Sound Practices: implications of fintech developments for banks and supervisors issued by the Basel Committee
19 February 2018
The Basel Committee on Banking Supervision today published its Sound Practices on the implications of fintech developments for banks and bank supervisors. The paper assesses how technology-driven innovation in financial services, or "fintech", may affect the banking industry and the activities of supervisors in the near to medium term.

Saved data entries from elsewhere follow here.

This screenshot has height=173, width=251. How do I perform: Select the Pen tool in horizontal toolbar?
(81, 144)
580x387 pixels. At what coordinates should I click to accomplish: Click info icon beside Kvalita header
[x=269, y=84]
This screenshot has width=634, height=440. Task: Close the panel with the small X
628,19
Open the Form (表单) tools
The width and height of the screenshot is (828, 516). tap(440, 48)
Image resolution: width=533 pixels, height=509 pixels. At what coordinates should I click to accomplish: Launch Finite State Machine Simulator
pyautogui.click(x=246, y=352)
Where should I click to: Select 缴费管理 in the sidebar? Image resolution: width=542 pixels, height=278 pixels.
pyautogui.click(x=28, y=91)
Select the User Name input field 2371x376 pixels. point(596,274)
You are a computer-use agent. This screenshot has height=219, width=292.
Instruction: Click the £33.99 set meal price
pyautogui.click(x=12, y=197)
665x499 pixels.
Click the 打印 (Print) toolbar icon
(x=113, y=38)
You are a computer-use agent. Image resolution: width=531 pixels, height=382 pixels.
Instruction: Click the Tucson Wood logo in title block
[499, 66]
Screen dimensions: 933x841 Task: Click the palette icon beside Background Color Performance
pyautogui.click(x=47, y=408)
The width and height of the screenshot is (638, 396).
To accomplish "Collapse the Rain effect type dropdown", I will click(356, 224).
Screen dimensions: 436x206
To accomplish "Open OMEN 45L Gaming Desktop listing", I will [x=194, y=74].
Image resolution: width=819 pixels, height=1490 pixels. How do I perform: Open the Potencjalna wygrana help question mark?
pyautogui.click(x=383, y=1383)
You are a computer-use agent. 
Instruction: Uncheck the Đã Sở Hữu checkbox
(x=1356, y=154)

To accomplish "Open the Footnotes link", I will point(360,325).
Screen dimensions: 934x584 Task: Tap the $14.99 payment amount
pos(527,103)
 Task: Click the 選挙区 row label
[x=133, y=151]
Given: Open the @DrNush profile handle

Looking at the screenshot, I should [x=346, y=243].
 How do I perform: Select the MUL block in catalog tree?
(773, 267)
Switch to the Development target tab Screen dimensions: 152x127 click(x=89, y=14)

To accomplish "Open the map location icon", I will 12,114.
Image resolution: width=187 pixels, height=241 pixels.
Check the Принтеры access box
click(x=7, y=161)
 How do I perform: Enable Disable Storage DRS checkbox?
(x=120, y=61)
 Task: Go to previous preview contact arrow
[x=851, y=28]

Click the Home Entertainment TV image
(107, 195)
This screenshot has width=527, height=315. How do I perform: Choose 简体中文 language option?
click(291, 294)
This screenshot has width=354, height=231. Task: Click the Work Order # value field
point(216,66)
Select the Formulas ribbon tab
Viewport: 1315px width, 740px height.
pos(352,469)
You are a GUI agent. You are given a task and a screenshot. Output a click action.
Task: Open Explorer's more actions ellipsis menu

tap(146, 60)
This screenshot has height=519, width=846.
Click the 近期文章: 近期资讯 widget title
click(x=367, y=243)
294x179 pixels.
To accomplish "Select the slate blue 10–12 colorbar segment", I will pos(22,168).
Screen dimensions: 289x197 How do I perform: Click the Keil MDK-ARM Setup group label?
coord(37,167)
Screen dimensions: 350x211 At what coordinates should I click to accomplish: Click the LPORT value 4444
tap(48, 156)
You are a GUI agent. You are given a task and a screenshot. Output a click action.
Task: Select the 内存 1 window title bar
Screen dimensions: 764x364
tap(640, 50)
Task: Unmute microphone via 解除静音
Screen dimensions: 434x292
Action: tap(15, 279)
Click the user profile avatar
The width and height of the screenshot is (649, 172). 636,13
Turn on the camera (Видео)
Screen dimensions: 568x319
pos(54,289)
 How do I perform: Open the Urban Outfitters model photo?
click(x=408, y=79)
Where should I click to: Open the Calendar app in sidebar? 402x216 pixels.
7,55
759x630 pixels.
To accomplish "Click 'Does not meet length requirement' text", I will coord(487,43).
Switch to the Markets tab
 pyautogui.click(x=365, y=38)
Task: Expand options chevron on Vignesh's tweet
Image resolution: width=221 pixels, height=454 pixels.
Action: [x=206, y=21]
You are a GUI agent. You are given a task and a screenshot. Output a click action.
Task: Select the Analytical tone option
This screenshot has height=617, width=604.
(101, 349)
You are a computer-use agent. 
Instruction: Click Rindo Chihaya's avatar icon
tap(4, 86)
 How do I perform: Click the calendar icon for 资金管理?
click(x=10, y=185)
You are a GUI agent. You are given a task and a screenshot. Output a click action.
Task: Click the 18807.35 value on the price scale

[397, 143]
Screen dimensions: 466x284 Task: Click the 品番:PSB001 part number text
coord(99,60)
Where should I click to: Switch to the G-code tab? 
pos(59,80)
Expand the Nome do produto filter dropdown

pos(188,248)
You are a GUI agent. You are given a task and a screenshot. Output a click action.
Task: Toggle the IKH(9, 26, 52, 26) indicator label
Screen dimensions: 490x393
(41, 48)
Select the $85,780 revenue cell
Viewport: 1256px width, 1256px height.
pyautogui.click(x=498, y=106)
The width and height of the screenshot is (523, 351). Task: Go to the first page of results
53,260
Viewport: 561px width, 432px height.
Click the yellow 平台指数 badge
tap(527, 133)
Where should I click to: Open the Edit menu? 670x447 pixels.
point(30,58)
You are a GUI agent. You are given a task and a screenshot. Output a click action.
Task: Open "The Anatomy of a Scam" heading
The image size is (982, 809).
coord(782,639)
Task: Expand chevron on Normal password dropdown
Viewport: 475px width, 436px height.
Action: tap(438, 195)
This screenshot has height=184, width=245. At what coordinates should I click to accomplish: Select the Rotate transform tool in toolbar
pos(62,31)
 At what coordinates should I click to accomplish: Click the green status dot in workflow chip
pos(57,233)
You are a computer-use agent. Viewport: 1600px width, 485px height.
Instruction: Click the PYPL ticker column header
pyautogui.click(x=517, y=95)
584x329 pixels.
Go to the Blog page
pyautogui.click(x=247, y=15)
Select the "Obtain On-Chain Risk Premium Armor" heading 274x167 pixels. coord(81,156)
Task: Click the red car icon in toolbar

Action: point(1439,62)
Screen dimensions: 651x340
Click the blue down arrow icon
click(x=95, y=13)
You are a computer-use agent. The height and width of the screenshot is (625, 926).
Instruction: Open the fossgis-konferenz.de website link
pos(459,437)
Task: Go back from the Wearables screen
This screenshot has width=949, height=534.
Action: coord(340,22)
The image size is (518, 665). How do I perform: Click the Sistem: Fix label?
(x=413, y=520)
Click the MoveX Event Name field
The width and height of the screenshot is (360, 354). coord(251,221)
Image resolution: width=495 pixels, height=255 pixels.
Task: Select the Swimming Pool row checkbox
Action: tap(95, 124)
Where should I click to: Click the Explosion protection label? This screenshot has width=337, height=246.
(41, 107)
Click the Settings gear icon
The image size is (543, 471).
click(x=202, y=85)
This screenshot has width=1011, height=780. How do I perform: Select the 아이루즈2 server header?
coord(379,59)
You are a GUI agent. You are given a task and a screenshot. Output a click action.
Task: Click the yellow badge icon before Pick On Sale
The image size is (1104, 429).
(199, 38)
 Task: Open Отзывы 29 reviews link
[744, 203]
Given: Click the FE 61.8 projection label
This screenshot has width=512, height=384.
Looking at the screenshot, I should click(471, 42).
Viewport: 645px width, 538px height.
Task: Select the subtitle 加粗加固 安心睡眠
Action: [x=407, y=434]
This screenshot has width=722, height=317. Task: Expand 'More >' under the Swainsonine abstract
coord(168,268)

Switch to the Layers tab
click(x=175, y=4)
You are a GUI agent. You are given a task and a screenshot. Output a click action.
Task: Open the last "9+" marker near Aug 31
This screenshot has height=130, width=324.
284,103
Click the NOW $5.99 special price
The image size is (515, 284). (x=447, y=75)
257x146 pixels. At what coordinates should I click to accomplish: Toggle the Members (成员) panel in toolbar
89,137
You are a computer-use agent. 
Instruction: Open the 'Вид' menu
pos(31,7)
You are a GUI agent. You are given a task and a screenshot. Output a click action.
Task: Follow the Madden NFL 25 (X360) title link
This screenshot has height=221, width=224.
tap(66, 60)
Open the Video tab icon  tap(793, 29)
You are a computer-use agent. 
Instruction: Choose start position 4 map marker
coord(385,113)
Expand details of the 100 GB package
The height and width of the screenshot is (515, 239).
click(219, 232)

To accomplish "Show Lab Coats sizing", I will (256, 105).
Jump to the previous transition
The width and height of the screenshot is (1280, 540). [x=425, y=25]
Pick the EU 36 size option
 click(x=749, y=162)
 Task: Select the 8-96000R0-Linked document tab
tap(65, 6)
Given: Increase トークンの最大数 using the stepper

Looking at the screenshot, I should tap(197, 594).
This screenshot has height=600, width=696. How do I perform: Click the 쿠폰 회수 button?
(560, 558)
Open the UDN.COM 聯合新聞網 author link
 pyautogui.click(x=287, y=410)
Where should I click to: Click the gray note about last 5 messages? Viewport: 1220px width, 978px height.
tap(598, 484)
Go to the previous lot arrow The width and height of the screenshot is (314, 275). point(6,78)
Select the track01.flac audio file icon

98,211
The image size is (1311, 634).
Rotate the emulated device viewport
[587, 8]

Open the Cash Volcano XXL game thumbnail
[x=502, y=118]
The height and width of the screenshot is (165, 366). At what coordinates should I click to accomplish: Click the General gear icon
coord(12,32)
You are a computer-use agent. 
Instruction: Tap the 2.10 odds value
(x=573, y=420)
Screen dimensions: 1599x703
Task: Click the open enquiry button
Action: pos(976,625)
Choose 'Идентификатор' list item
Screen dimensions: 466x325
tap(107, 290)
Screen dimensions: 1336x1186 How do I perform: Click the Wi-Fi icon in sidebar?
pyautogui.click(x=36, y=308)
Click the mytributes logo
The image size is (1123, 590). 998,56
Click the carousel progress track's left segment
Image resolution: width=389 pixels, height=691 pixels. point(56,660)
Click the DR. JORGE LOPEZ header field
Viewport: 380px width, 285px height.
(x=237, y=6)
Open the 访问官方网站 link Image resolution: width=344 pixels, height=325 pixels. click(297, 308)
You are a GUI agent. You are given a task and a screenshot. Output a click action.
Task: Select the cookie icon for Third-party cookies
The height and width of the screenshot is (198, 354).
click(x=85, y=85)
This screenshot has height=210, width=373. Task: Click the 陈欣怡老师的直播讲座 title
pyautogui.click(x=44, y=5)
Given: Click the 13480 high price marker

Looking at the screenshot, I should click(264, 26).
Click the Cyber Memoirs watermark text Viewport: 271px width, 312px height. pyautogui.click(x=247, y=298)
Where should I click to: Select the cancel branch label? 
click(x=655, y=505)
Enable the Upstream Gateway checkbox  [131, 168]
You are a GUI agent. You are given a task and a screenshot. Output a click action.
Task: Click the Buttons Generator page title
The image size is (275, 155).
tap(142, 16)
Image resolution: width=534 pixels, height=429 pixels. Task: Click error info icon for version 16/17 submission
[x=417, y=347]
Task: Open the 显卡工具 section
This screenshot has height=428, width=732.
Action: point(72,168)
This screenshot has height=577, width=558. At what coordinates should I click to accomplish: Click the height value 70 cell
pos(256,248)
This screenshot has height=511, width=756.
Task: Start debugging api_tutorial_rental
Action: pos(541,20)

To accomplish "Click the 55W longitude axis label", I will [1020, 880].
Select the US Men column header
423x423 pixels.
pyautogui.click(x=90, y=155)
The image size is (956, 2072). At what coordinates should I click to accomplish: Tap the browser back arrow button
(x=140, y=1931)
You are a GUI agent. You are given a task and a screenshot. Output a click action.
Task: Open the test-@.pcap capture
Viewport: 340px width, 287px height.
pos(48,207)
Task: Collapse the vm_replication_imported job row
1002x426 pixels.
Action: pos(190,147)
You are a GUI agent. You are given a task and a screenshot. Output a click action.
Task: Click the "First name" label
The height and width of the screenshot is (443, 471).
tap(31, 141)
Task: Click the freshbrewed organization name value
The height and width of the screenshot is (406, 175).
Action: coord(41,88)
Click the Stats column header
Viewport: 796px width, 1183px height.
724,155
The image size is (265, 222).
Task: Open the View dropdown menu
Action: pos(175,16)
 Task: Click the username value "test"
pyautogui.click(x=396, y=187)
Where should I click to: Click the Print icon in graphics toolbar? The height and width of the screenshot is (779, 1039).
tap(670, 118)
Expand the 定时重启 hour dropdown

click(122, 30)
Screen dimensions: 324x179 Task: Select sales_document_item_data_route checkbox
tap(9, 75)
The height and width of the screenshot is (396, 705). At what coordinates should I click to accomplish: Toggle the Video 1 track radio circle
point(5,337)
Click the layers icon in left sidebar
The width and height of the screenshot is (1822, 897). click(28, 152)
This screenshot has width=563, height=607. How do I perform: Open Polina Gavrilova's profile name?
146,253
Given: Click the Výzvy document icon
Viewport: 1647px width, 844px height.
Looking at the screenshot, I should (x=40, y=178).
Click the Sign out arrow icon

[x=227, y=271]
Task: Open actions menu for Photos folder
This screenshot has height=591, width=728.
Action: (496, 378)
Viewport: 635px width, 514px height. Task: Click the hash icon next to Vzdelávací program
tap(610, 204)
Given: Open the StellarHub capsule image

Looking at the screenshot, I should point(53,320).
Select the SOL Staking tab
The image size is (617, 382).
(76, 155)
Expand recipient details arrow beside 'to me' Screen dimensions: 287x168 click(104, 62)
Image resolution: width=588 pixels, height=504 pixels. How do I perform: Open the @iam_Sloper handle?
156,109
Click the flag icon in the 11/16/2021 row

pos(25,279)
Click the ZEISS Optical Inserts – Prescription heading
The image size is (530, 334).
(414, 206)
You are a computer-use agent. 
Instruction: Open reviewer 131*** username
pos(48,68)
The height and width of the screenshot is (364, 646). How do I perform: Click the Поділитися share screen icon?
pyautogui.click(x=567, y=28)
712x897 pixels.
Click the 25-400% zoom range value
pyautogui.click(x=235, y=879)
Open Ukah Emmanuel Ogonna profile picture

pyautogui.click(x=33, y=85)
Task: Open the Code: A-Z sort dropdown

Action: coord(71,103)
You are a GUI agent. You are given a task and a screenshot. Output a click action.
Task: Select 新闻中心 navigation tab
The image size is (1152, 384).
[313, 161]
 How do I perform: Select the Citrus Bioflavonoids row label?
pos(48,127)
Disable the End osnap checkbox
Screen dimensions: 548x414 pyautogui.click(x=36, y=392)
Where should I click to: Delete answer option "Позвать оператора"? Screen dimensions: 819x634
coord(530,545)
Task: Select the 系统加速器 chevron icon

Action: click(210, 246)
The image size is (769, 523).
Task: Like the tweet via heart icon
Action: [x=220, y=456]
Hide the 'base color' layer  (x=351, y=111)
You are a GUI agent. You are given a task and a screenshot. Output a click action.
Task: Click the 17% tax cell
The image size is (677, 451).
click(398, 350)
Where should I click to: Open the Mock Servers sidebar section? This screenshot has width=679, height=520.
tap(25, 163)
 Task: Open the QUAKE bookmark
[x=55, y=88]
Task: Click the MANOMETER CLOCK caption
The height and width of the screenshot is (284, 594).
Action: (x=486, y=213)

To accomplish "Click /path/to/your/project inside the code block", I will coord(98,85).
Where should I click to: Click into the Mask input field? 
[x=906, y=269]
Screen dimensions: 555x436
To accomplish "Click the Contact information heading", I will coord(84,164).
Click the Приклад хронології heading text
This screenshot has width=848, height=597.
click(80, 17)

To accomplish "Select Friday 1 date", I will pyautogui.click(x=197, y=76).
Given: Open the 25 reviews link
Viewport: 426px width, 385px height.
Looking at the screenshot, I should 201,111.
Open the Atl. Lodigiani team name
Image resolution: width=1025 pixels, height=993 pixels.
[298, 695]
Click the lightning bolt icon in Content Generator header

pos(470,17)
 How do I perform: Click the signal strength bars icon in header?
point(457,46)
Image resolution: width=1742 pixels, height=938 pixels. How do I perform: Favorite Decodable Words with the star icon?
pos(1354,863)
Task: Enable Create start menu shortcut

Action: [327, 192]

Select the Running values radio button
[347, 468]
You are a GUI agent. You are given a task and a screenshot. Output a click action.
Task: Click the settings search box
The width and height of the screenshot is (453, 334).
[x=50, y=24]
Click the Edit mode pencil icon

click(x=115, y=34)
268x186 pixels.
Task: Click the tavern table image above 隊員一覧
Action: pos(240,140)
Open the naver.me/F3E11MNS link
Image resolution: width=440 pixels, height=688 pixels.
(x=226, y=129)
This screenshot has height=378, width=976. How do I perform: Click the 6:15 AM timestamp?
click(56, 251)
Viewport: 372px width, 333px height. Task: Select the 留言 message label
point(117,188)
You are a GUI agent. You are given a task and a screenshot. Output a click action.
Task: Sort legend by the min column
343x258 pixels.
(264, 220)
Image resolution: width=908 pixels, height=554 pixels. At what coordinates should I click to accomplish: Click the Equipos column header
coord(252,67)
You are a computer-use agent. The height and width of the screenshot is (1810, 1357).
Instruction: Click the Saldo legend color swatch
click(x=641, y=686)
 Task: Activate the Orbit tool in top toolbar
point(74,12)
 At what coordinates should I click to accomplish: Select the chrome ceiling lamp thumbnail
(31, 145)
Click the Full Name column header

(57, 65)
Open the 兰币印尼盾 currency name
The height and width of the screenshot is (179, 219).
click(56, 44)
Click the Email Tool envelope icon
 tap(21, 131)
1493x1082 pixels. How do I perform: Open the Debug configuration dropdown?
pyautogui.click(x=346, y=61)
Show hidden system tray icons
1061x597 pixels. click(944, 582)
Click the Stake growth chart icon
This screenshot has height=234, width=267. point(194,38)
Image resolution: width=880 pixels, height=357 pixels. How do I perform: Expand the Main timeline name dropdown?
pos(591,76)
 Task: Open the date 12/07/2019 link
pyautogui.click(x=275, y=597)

The paper is based on the analysis of various potential future scenarios and draws on surveys with bank supervisors. Five stylised scenarios describing the potential impact of fintech on banks were identified as part of an industry-wide scenario analysis:
- The better bank: modernisation and digitisation of incumbent players
- The new bank: replacement of incumbents by challenger banks
- The distributed bank: fragmentation of financial services among specialised fintech firms and incumbent banks
- The relegated bank: incumbent banks become commoditised service providers and customer relationships are owned by new intermediaries
- The disintermediated bank: banks have become irrelevant as customers interact directly with individual financial service providers
The paper focuses on three technological developments (big data, distributed ledger technology and cloud computing) and three fintech business models (innovative payment services, lending platforms and neo-banks).
Against this backdrop, current observations suggest that, although the banking industry has undergone multiple innovations in the past, the rapid adoption of enabling technologies and emergence of new business models pose various opportunities and risks to incumbent banks in almost all the banking industry scenarios considered. Banking standards and supervisory expectations should be adaptive to new innovations, while maintaining appropriate prudential standards.
The fintech paper published today took account of comments received on the Committee's August 2017 consultative document. The consultative process helped to identify key implications and related considerations for banks and bank supervisors.